Mais nous savons tous que ce bonheur ne sera atteint qu’après une purification, une purification que nous aurons recherchée et accueillie sur la terre et que certains devront poursuivre et recevoir sur le chemin du Ciel. Il faut vivre une purification, car il y a beaucoup de parasites qui gênent l’union des aspirations du corps et de l’esprit. Toute la morale sexuelle de l’Église ne vise d’ailleurs qu’à cette réunion ; il faut la voir dans ce cadre. Récemment je lisais un article captivant de John Eccles, prix Nobel pour ses découvertes sur le cerveau, un des plus grands neurologues du XX°siècle, devenu catholique, qui, en marge d’un courant très matérialiste qui ne considère nos idées les plus élevées que comme le produit d’influx neuronaux, explique comment il y a place pour une conscience indépendante du cerveau, qui agit sur lui à travers sa propre chimie1. En pensant au combat moral dans le cadre de sa théorie, je me suis dit qu’il faut du temps pour que le cablage des neurones de notre cerveau soit imprégné des choix de notre volonté d’aimer d’un amour désintéressé, du temps pour que ces déterminations physiques soient évangélisées à force de choix concrets en faveur d’un amour vrai.

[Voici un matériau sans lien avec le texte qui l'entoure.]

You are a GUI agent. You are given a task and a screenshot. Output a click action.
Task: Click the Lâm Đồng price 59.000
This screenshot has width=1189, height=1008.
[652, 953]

Vivons dans le combat et l’espérance : peu à peu nous réconcilions les aspirations de notre esprit et celles de notre corps. Dans la fête d’aujourd’hui nous trouvons un appel à une vie toujours plus unifiée, dans un progrès constant. La prière à Marie peut nous aider : nous pouvons lui confier nos difficultés avec la pesanteur de notre corps, et puis aller de l’avant, joyeusement et très simplement.

1. Pie XII, Constitution apostolique munificentissimus Deus
2. Ia IIæ, question 4, article 5, réponse 4 et 5 (lire ici)
3. Pour lire un peu : Évolution du cerveau et création de la conscience. Vous trouverez une interview de John Eccles dans la rubrique “questions” de ces pages.